12. Alena Amelina (Elena Amelina, Алена Амеліна, Елена Амелина) got COVID-19 while being in prison and died from its consequences in October 2021.
13. Dzmitry Dudoits (Dmitry Dudoits, Дзьмітрый Дудойць, Дмитрий Дудойть), a resident of Smarhoń, was imprisoned for insulting of a representative of authority, and committed suicide by jumping off the bridge while serving his term in the open air prison in Mahiloŭ on January 5, 2022
14. Uladzimir Krysionak (Vladimir Krysenok, Уладзімір Крысёнак, Владимир Крысёнок) committed suicide the day after he was released from prison on May 30, 2022
15. Mikalai Klimovich (Nikolay Klimovich, Мікалай Клімовіч, Николай Климович), a 61-year old blogger; had a severe heart stroke in the past and died in prison in Vitebsk region on May 5, 2023, 2 weeks after being arrested for insulting Lukashenka.
16. Ales Pushkin (Алесь Пушкін, Алесь Пушкин), a 57-year old artist and performer; he was put in prison and died in a prison hospital in Hrodna.

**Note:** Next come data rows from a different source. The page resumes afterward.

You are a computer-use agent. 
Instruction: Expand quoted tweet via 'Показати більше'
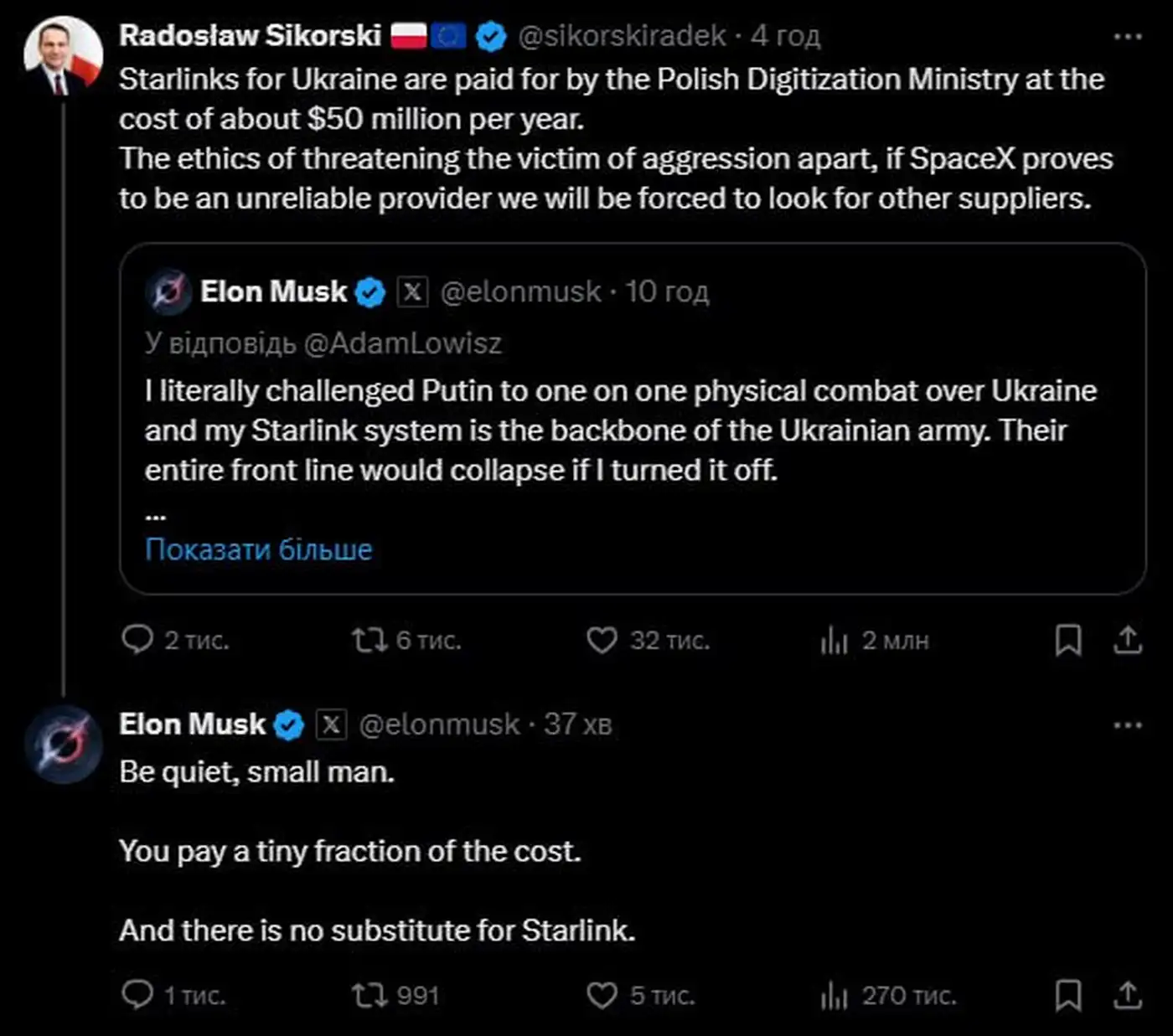pos(258,549)
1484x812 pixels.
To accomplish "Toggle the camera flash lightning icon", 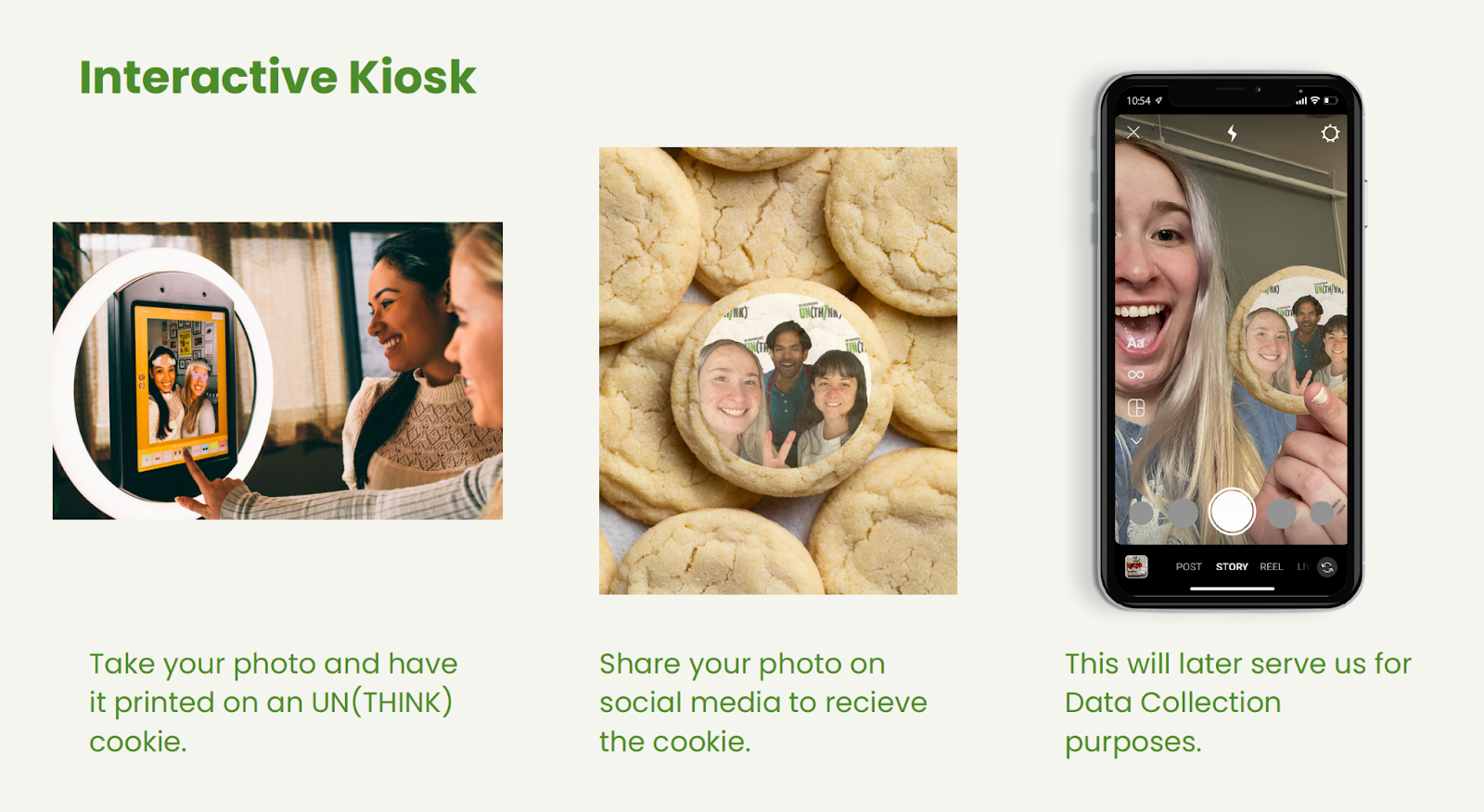I will 1232,133.
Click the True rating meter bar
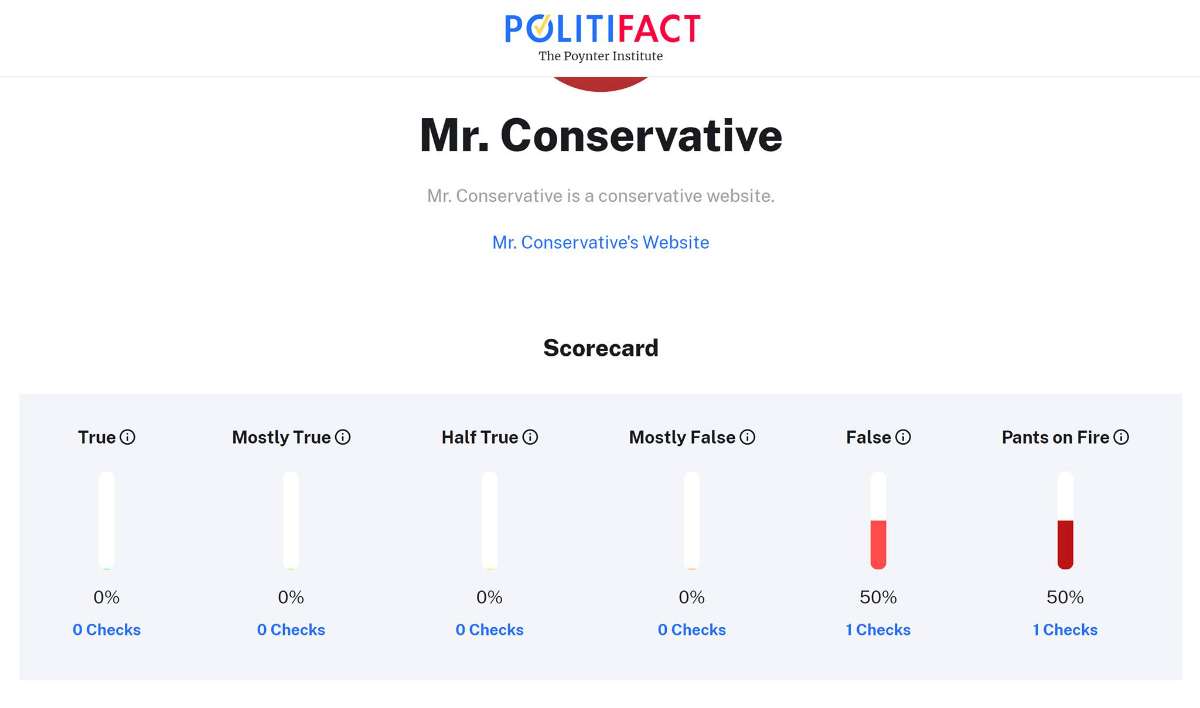The width and height of the screenshot is (1200, 708). (x=107, y=521)
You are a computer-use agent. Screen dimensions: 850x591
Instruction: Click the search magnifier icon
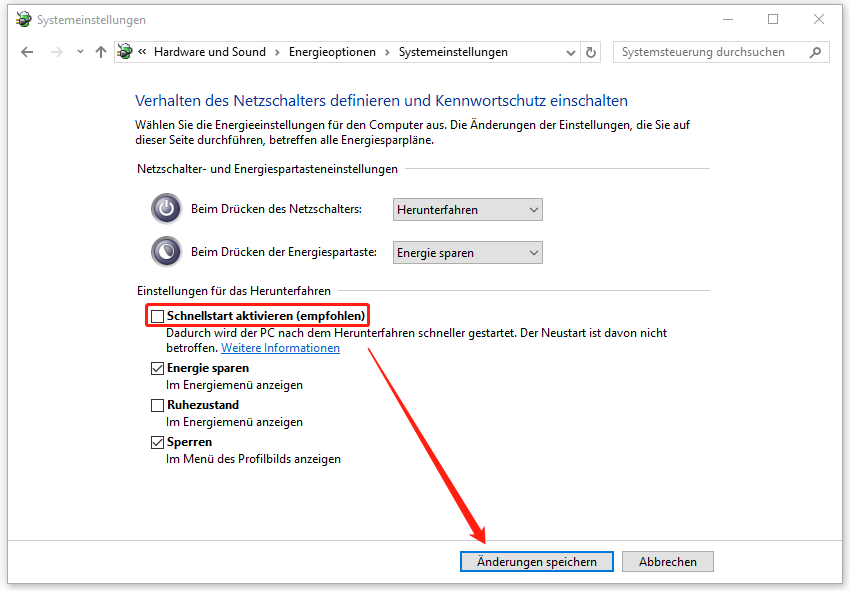pos(815,51)
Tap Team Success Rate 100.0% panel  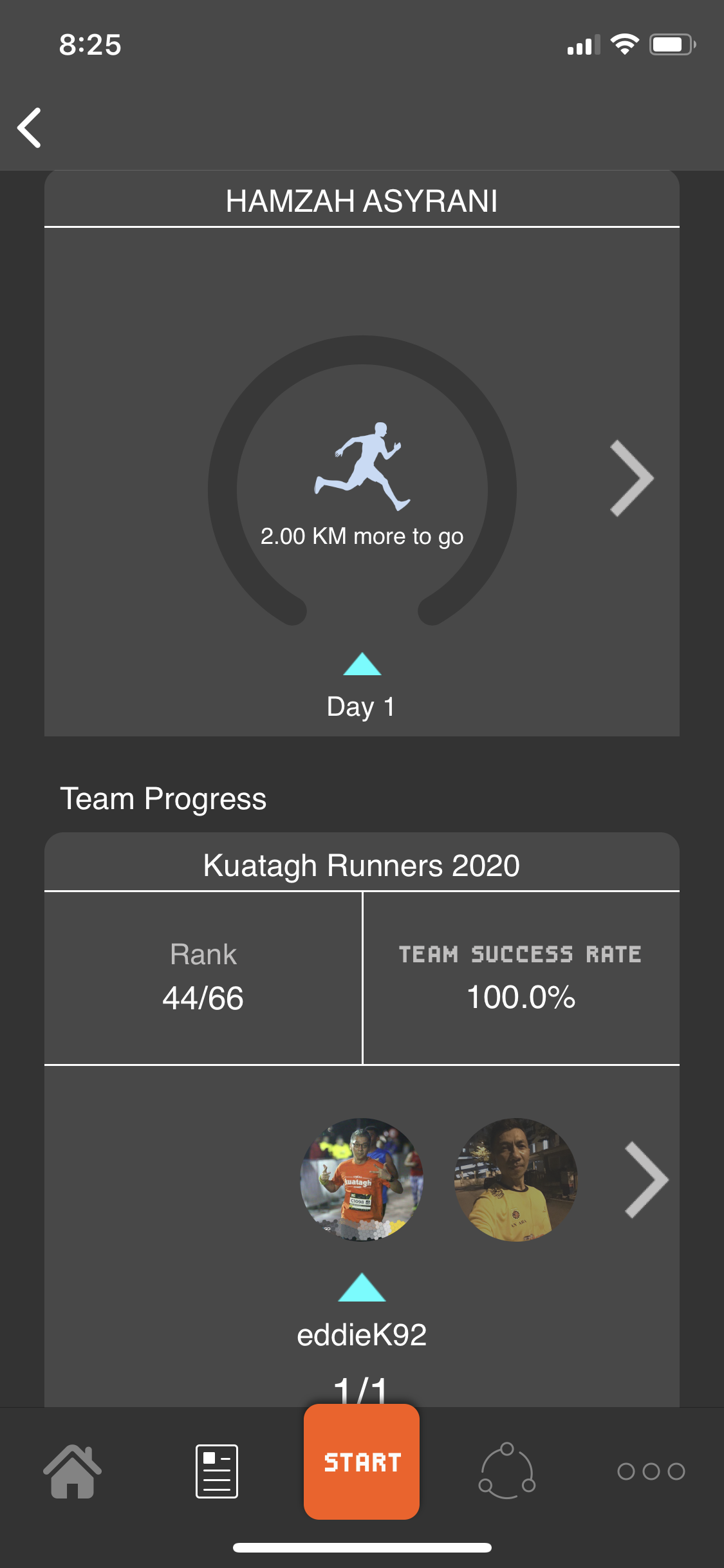coord(521,977)
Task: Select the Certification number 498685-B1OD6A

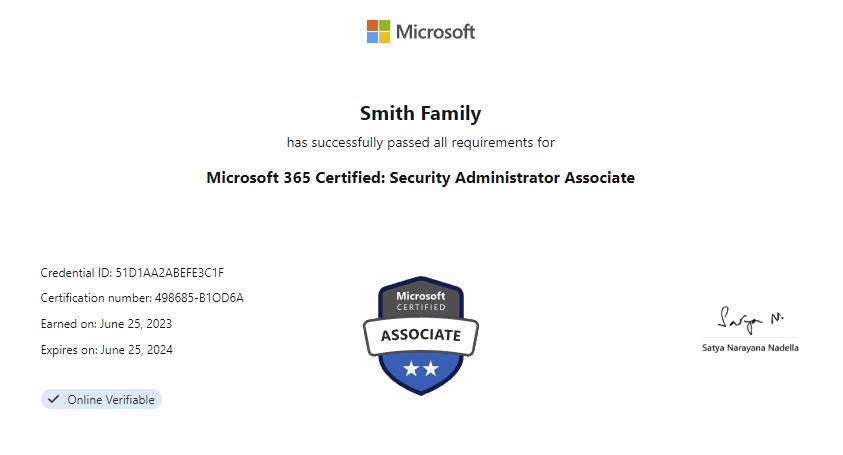Action: point(199,297)
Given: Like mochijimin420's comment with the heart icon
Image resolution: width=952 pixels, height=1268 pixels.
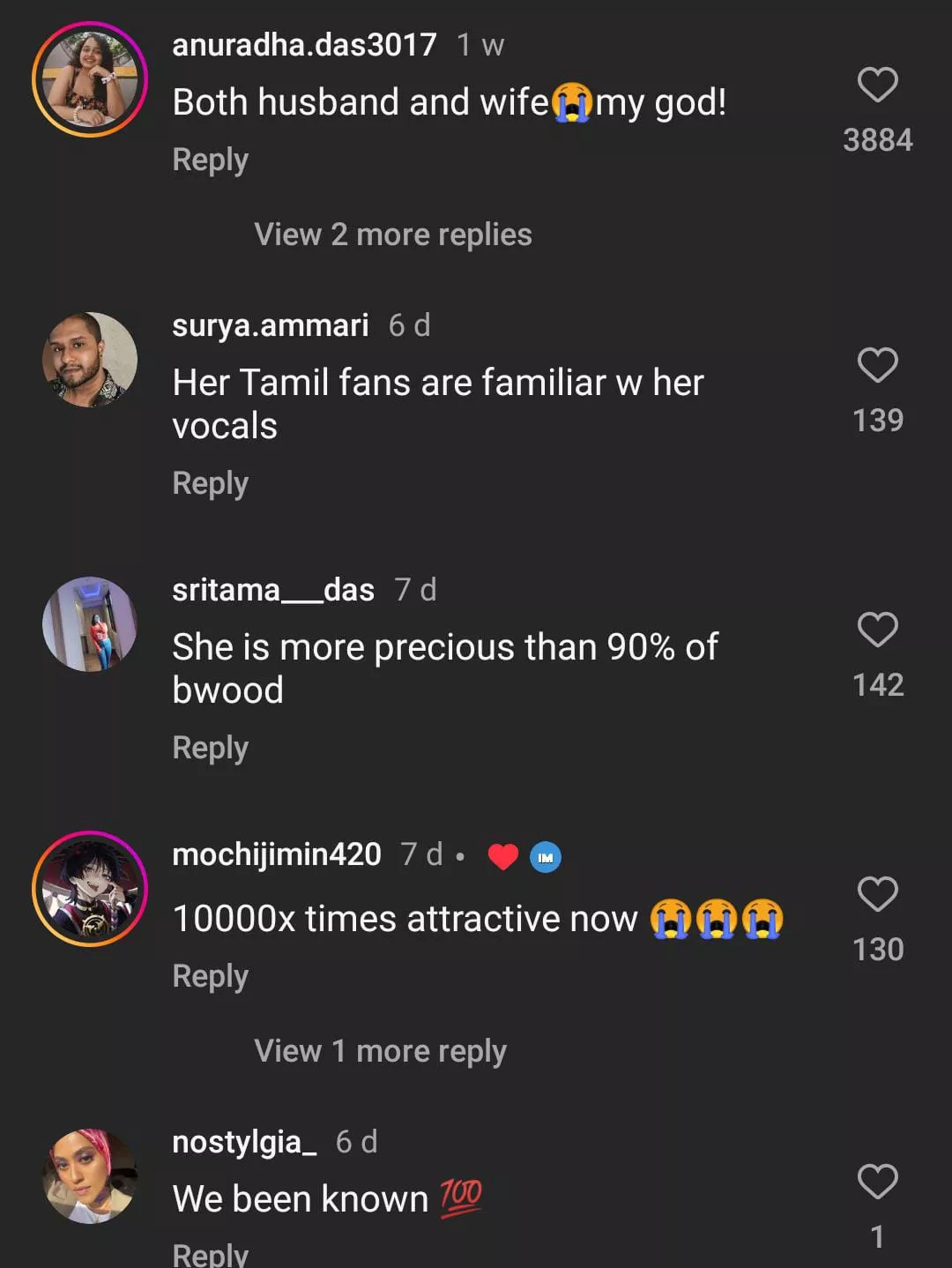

17. Dzmitry Sarokin (Dmitry Sorokin, Дзьмітрый Сарокін, Дмитрий Сорокин), a 37-year poet from Lida, he was detained and died in prison because of a heart disease on June 1, 2023

The authorities and the main persons of the Ministry of Internal Affairs never said that people died at the hands of police representatives.